Следующие из сохранившихся писем относятся уже к более поздним годам. За 1860 год имеется несколько писем: поздравления с женитьбой Ивана Николаевича, описание их бродзянской жизни. В 1859 году умерла жена Ивана Николаевича Мария Ивановна, оставив ему четырех детей. В 1860 году он женился вторично на немолодой уже девушке Екатерине Николаевне Васильчиковой. Супруги Фризенгоф очень тепло поздравляют его с этим браком.

«Бродзяны, 13/25 мая 1860

Я только что узнала от Таши о счастливом событии – твоей женитьбе, мой милый, дорогой Ваня, и спешу послать тебе по этому случаю самое искреннее поздравление, вместе с самыми горячими пожеланиями счастья. Все, что мне пишет сестра о твоей невесте, – верная гарантия того, на что ты надеешься в будущем. Да ниспошлет тебе Господь долгие годы жизни без всяких тревог, как ты того заслуживаешь. По крайней мере тебе будет с кем разделить свои заботы и моральные страдания; незаконченное образование твоих сыновей и затруднения с воспитанием еще маленькой дочери, я думаю, бремя слишком тяжелое для тебя одного. Твое здоровье, столь подорванное тяжелой жизнью в связи с разделом, восстановится от прежних потрясений благодаря спокойствию, которое непременно сойдет на твою душу. Да смилуется над тобой небо и избавит тебя от всех домашних забот.
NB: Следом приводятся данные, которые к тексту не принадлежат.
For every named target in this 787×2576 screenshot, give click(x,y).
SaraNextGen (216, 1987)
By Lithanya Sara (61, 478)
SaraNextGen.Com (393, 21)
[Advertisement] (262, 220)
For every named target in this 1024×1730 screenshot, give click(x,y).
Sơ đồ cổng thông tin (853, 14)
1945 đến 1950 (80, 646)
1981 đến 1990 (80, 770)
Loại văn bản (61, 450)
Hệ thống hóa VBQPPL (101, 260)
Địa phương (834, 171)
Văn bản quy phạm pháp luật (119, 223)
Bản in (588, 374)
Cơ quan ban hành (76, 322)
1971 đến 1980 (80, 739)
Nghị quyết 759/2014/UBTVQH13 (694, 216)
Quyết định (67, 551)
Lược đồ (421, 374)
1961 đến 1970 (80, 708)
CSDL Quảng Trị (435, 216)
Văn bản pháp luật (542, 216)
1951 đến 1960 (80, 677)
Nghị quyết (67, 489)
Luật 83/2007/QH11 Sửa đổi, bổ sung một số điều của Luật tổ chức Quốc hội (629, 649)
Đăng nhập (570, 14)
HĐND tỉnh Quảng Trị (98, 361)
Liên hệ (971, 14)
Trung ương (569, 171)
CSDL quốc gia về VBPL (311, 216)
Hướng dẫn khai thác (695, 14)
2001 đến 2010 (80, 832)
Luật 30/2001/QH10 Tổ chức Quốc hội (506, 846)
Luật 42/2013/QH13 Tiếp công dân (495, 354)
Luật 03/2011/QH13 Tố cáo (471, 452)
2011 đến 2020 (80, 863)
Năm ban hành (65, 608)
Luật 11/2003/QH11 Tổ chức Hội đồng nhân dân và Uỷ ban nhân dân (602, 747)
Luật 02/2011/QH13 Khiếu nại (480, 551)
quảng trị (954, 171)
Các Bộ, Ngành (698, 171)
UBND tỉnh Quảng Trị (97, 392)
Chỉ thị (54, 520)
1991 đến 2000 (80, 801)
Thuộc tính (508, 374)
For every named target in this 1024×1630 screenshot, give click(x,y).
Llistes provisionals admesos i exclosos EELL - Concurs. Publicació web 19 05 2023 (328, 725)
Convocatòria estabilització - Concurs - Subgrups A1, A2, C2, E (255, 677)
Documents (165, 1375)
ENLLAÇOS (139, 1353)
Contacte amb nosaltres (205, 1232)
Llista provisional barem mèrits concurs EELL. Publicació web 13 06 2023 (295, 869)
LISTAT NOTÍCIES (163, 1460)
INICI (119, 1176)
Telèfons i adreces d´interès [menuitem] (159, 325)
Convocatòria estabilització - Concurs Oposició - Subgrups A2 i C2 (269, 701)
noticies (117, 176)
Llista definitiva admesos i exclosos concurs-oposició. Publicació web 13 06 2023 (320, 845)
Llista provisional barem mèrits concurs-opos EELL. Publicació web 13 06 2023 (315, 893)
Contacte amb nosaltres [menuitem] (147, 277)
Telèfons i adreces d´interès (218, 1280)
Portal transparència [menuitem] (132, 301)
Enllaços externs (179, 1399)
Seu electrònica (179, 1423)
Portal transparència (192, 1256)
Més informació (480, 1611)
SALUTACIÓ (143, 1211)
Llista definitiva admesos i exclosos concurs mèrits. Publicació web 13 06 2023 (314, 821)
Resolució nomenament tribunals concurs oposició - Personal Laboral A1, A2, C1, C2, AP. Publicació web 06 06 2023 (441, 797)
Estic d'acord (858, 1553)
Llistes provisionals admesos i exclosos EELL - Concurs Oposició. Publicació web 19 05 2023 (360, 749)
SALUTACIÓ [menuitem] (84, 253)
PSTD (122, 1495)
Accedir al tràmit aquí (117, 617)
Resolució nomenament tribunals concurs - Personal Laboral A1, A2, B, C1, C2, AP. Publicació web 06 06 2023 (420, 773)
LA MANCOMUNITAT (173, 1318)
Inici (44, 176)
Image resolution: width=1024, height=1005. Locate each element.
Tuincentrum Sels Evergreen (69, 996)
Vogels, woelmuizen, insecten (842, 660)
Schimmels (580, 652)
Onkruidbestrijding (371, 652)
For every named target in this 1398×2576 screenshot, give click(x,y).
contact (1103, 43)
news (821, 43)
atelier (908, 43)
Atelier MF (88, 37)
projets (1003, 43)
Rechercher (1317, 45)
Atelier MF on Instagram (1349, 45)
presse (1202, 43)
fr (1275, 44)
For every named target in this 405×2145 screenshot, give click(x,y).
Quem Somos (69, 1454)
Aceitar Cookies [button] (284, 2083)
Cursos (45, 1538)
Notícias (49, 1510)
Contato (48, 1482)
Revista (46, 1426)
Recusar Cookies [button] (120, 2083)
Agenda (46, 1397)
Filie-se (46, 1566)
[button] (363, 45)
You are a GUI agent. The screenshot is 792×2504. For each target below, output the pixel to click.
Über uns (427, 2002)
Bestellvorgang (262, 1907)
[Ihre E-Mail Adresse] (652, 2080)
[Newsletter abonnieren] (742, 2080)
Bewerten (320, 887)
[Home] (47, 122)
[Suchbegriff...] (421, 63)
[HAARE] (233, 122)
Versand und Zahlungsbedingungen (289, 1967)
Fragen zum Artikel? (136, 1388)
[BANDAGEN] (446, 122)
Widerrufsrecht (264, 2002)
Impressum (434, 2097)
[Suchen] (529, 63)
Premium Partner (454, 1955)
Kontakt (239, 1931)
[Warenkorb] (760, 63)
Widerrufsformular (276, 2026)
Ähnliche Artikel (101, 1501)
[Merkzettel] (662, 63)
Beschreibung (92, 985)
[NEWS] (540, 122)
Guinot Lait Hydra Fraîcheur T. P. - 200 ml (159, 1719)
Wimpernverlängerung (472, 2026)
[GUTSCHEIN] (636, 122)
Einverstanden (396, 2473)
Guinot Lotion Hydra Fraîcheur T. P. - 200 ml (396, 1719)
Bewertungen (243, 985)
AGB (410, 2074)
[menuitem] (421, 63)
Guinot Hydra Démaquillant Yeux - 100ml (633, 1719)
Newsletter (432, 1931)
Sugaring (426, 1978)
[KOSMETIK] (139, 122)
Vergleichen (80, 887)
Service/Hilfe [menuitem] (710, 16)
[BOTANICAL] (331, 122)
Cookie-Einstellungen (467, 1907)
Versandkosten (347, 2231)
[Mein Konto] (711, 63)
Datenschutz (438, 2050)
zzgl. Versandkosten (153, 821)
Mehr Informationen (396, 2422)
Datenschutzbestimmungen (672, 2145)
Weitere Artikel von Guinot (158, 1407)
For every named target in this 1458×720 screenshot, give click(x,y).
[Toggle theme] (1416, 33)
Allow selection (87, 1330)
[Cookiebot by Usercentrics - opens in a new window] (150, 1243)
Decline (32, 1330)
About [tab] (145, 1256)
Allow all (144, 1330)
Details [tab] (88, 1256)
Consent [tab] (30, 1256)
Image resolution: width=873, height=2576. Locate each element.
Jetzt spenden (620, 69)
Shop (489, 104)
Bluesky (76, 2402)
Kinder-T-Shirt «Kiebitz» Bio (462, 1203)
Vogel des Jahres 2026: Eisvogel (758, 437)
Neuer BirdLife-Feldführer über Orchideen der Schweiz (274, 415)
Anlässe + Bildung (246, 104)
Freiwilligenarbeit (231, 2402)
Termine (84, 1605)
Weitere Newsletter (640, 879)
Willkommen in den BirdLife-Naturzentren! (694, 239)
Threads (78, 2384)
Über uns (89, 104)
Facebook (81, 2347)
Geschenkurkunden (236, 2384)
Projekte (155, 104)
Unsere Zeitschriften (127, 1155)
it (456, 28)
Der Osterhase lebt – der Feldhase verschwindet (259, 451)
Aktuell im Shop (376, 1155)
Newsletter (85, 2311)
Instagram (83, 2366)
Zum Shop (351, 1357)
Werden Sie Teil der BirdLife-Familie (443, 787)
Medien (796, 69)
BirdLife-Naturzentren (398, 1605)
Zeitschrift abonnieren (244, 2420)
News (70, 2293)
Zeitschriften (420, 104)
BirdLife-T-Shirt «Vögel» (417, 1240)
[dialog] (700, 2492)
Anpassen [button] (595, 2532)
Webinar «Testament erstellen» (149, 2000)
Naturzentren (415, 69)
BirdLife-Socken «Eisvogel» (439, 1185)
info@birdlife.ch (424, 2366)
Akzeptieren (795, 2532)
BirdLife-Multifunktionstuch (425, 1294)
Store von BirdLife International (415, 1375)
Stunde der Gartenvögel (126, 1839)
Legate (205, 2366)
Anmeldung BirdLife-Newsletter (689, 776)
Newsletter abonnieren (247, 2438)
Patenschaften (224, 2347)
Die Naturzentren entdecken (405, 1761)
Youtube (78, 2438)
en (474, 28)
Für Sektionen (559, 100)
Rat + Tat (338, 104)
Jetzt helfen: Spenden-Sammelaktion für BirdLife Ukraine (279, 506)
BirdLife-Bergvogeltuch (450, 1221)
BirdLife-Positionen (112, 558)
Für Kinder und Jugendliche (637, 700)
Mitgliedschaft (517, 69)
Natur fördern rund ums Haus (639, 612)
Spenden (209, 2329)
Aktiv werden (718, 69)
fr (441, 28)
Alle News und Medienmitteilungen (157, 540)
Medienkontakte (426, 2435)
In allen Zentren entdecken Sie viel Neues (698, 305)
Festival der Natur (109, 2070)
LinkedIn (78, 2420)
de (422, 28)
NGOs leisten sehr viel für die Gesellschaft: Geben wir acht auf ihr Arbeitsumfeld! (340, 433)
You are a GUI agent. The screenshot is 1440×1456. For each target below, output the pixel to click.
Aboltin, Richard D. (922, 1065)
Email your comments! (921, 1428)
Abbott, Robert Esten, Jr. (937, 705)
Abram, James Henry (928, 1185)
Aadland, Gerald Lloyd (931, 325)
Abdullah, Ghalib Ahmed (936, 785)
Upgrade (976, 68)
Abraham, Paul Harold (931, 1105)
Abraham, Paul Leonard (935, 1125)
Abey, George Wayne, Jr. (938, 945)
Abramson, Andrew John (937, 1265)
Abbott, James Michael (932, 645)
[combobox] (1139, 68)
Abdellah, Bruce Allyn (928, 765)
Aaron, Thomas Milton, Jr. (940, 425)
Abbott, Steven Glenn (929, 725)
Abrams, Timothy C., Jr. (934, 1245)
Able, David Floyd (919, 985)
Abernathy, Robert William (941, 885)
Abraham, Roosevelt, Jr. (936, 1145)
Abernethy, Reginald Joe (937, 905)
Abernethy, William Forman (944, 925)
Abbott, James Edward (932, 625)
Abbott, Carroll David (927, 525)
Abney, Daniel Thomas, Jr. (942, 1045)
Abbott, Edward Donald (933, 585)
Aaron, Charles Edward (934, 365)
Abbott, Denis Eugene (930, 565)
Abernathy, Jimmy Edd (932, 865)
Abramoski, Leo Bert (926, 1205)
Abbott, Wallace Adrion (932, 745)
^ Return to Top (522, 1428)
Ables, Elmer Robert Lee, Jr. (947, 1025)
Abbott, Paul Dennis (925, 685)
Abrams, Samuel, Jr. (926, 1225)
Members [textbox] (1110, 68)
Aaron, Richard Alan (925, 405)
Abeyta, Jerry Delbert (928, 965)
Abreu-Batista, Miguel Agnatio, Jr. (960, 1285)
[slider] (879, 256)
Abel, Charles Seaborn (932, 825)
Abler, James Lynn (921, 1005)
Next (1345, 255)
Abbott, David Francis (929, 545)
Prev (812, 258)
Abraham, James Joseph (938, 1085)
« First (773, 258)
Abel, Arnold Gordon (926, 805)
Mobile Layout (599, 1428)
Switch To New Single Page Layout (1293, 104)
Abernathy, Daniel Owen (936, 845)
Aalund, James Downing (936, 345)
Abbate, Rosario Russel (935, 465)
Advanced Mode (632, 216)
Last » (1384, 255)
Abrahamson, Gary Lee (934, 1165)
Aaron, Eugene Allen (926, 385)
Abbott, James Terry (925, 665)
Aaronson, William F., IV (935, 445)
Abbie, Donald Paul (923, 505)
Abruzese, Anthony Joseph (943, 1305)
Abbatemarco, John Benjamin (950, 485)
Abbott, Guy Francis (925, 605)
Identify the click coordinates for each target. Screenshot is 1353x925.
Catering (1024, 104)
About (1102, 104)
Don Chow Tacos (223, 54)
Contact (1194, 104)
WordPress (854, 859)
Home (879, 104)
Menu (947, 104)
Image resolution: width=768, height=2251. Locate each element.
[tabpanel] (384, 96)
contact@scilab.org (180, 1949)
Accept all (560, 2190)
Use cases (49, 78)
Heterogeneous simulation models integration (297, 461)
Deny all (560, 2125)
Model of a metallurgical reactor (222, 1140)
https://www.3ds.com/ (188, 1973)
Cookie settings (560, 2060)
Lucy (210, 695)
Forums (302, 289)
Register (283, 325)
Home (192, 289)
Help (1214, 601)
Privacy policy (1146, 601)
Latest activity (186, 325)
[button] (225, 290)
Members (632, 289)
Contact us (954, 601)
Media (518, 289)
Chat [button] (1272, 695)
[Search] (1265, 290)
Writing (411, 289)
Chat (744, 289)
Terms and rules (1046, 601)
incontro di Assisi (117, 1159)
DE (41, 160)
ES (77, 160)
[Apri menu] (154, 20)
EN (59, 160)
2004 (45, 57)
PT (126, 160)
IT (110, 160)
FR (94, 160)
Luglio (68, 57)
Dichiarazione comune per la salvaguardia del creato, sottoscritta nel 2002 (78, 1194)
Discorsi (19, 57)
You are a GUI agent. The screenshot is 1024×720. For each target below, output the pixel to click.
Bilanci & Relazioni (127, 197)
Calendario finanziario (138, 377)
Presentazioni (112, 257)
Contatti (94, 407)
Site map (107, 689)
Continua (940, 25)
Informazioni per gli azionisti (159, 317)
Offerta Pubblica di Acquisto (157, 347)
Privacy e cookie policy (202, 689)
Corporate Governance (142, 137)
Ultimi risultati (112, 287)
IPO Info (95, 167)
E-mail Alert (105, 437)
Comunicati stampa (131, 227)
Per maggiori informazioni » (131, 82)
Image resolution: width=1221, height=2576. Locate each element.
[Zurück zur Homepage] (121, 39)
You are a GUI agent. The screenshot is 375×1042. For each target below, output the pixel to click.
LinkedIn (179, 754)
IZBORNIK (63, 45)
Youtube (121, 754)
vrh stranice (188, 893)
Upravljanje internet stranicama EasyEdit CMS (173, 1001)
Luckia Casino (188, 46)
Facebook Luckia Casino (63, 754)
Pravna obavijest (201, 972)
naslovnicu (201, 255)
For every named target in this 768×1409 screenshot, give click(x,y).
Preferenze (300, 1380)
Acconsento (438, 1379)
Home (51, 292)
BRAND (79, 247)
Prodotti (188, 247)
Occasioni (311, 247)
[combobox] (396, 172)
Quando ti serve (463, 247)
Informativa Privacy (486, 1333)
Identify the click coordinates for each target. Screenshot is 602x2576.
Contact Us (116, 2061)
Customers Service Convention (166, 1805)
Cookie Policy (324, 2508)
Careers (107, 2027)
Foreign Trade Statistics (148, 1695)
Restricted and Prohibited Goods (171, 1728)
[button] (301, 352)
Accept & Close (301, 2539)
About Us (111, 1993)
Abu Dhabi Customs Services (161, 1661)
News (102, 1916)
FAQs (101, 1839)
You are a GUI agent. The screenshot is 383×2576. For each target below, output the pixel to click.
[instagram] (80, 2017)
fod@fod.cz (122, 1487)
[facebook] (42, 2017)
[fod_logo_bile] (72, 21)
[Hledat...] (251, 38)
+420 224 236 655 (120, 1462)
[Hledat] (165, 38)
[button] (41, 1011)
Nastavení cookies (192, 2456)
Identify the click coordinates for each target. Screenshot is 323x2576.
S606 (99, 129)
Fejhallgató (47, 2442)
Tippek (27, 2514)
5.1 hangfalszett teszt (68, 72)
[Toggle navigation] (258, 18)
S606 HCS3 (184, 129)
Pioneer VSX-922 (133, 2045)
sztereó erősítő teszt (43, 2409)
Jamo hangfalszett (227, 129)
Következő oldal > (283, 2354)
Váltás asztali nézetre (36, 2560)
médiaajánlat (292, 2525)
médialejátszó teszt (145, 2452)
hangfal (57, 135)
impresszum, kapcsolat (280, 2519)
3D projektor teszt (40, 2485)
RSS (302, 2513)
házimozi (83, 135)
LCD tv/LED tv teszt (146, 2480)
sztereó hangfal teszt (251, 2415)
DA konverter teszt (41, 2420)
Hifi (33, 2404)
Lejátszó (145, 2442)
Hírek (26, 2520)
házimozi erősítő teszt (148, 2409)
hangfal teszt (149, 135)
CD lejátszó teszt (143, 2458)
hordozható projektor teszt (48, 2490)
На какое число назначена ваша свадьба? Я полагаю, что вы спокойно проведете лето в деревне. Ты еще на службе или вышел в отставку?

Таша мне пишет неопределенно о надеждах пристроить вашу прелестную Мари (дочь Н.И.Гончарова), но не называет мне имени и не сообщает каких-либо сведений о претенденте, которого, кажется, желает графиня Софья Мещерская для своей племянницы. Если это хорошая партия, я хотела бы, чтобы ей это удалось, и тебе облегчение – с плеч долой. К счастью, Таша избавилась от одной из своих забот, но никогда приготовления к свадьбе не сопровождались такими сложными событиями, как это было у Маши (М. А. Пушкина, вышла замуж за Л. Н. Гартунга в 1860 г.). Ну, будем надеяться, что теперь их оставят в покое и никто не будет больше вмешиваться в этот роман.